Some details about the current ASP.NET MVC2 (.NET 4) project:
Project Metrics
- Maintainability Index - 85.4 (out of 100)
- Test coverage ~ 80%
- Depth of Inheritance - 1.9
- Class Coupling - 5.5
- Lines of Code - 17859 (9804 excluding tests)
Aprox. number of
- views ~ 200
- custom JavaScripts files ~ 20
- cstom CSS files ~ 20
3rd parties
- Payment processing
- Gespatial (in MSSQL 2008)
- Google Maps Geocoding
- ABRXMLSearch (Australian ABN Lookup service)
- AWS S3
Deployments
- staging
- production
- demo
What I would like to see is approximate number of man-hours required to implement the same system, by the same developers (gurus in .NET, but junior-middle level in Rails).
This project was implemented approximately within 2450 man-hrs.
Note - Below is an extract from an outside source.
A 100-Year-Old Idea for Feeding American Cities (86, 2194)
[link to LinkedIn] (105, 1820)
UPDATE (more about project): Cannot tell a lot about it (you know, all those NDAs), so I'll have to generalise. It is a B2B app that allows to interact between 2 parties (provider - consumer like system). Consumer can 'share' the stuff provider gives to him with other consumers (but the should not know about that). There are number of "legal" processes that need to be followed. There are number of many-to-many allocations with embedded search and different rules related to them when consumer is searching. Sorry for such a "general" explanation, but that's only how far I can go.
What would be a possible formula to estimate this number for a Rail project.
UPDATE: According to comments, other non-formal ways will be better than a mathematical estimation based on a formula (so removing the formula from question).
How would it be possible to make an estimation about re-implementing the project in Rails?
Thanks.
I would strongly advise against trying to calculate an estimate with a formula like the one that you are providing or any other formula for that matter!
Rather than plain guessing (and make it look like "accurate math") my recommendation would be to pick one small module and rewrite it in Ruby and see how the team does. Use past-performance (history) as you guidance rather than hope and hearsay.